_Exercise directions_.
Check each line of the listing below for the string "pixel", then give only the number of lines where it occurs.
──────────────────────────────
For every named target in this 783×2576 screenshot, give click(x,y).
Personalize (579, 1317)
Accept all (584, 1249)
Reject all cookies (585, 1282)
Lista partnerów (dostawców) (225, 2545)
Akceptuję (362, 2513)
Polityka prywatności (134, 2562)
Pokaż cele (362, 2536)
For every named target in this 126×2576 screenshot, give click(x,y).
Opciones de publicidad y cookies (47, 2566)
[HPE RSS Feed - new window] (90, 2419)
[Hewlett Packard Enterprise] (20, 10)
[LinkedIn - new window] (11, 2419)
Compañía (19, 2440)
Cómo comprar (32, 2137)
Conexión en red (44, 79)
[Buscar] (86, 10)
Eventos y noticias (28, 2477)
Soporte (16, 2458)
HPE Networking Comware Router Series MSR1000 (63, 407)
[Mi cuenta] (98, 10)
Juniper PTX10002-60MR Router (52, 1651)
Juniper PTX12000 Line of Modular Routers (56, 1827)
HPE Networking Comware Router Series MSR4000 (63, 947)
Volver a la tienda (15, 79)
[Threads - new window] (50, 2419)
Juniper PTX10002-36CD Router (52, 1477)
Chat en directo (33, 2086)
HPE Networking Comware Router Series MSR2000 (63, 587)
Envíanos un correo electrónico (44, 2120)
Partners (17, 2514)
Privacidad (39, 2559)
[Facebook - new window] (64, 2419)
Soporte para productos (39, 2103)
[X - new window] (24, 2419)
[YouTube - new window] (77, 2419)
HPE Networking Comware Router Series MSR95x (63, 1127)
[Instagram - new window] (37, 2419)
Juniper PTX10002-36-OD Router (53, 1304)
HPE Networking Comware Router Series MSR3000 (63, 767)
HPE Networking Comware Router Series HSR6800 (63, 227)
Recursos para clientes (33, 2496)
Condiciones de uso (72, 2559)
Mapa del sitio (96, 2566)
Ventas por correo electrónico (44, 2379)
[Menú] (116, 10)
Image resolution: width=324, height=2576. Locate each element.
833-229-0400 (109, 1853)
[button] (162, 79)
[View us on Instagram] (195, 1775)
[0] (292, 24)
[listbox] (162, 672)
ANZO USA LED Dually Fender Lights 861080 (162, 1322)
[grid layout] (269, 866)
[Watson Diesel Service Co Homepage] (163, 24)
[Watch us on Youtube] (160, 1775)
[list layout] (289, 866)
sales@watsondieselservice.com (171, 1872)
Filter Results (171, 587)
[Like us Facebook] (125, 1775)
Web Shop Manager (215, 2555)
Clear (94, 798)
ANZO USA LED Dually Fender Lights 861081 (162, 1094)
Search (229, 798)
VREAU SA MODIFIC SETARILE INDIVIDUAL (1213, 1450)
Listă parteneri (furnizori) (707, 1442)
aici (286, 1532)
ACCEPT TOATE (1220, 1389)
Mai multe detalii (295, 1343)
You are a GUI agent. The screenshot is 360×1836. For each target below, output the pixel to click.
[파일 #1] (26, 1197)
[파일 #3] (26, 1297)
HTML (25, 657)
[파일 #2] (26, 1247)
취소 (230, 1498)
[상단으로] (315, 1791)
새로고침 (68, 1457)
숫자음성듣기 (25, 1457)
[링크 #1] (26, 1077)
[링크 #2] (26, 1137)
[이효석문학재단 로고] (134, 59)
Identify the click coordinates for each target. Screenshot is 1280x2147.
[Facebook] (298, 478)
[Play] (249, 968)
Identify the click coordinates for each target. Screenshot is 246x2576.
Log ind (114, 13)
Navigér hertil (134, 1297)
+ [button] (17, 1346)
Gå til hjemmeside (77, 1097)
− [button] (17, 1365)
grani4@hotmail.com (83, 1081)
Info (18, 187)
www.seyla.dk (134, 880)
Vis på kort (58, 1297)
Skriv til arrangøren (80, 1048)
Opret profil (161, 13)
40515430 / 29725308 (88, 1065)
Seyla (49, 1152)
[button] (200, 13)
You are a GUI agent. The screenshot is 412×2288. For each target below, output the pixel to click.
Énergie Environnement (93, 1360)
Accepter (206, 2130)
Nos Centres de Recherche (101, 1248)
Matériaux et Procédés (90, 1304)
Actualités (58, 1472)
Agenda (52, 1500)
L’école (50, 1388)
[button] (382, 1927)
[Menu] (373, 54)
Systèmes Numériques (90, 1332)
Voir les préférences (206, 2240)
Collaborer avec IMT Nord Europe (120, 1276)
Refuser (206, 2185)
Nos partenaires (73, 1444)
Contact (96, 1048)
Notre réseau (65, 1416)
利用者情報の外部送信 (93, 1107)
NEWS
──────────────────────────────
_Result below_.
2